Goal:
Recast the entries below as a JSON list of strings with one string per line, skipping blank lines and leaving the pictures out.

Data for processing:
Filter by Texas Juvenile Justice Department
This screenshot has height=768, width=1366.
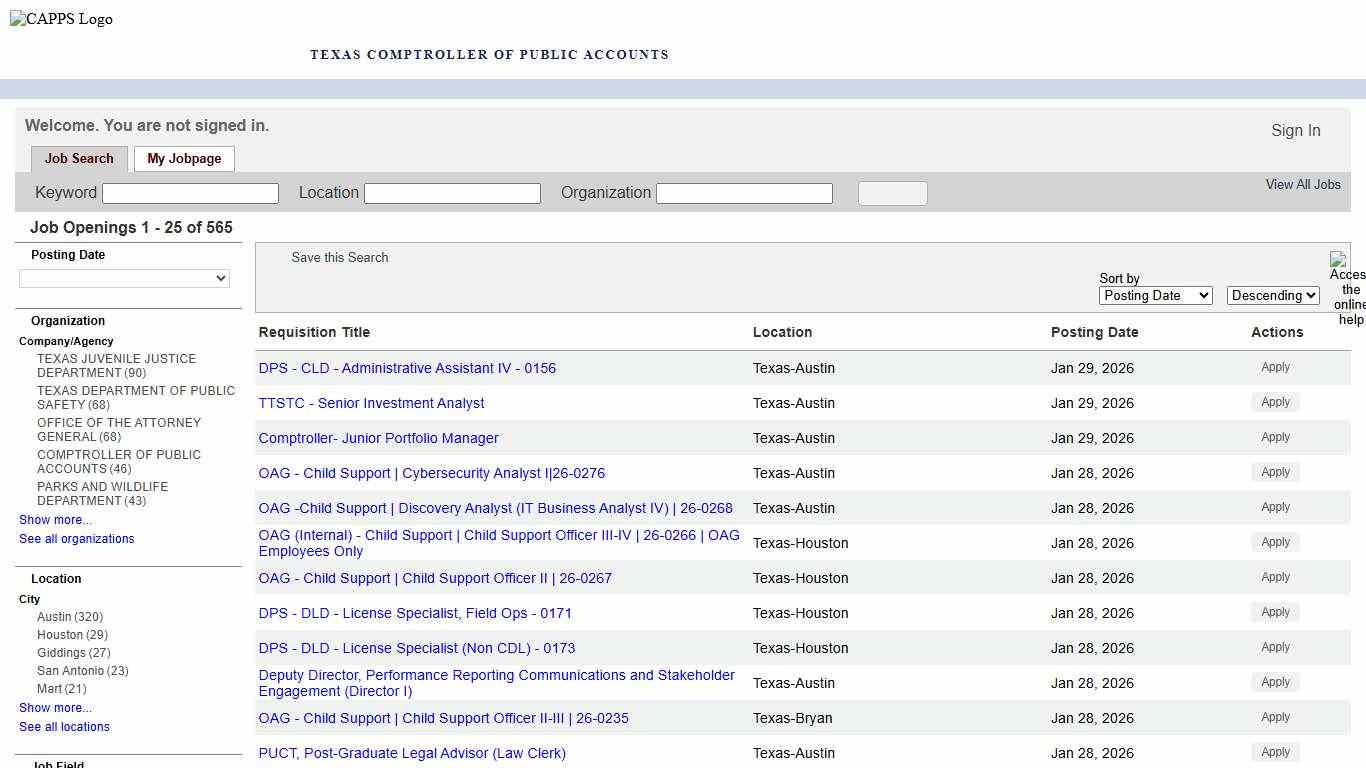click(x=116, y=365)
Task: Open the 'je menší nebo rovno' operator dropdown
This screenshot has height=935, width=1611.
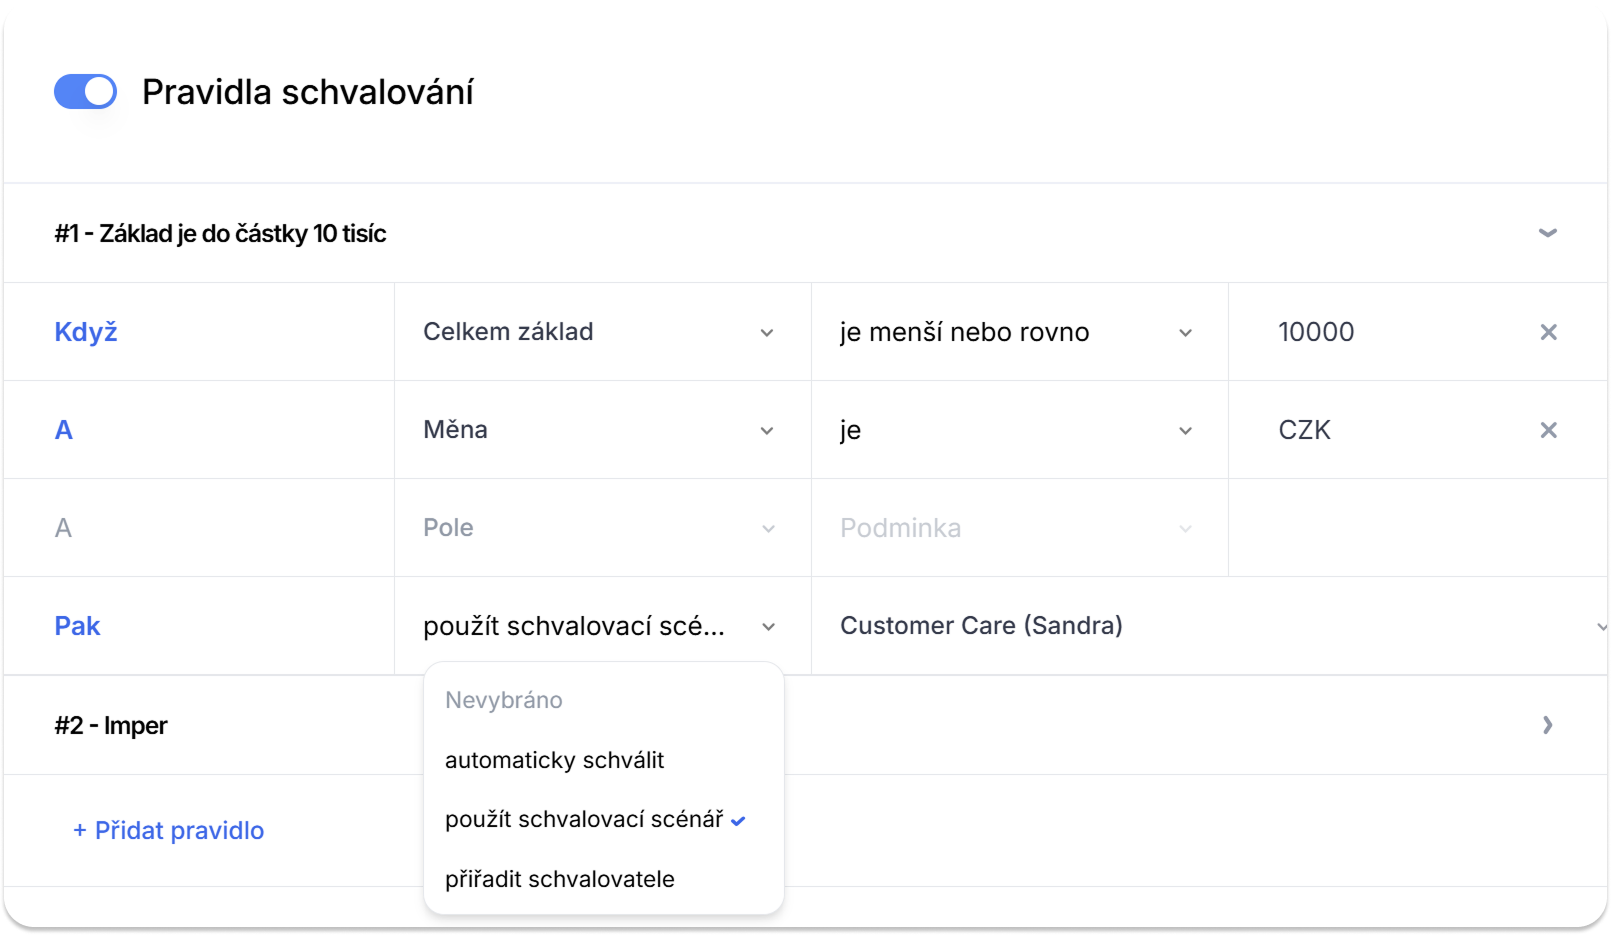Action: pos(1017,332)
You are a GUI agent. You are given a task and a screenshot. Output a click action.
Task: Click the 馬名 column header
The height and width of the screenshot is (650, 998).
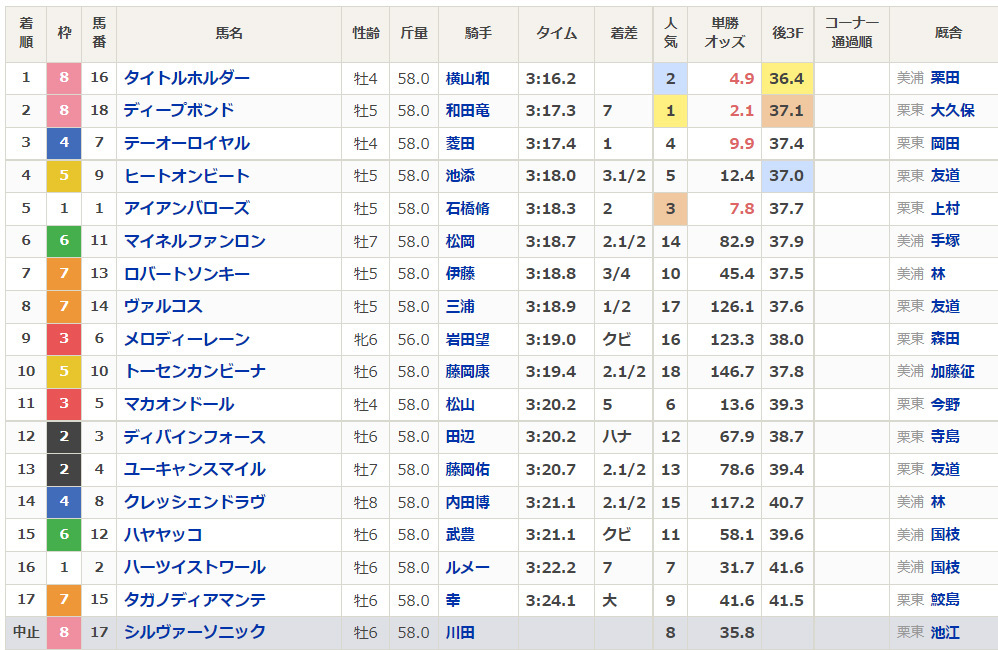[229, 33]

Answer to this problem:
[
  "Filter by Texas Juvenile Justice Department",
  "This screenshot has height=768, width=1366.",
  "click(x=116, y=365)",
  "Task: Open the 'je menší nebo rovno' operator dropdown",
  "This screenshot has height=935, width=1611.",
  "Action: pos(1017,332)",
  "You are a GUI agent. You are given a task and a screenshot. Output a click action.",
  "Task: Click the 馬名 column header",
  "The height and width of the screenshot is (650, 998).",
  "[229, 33]"
]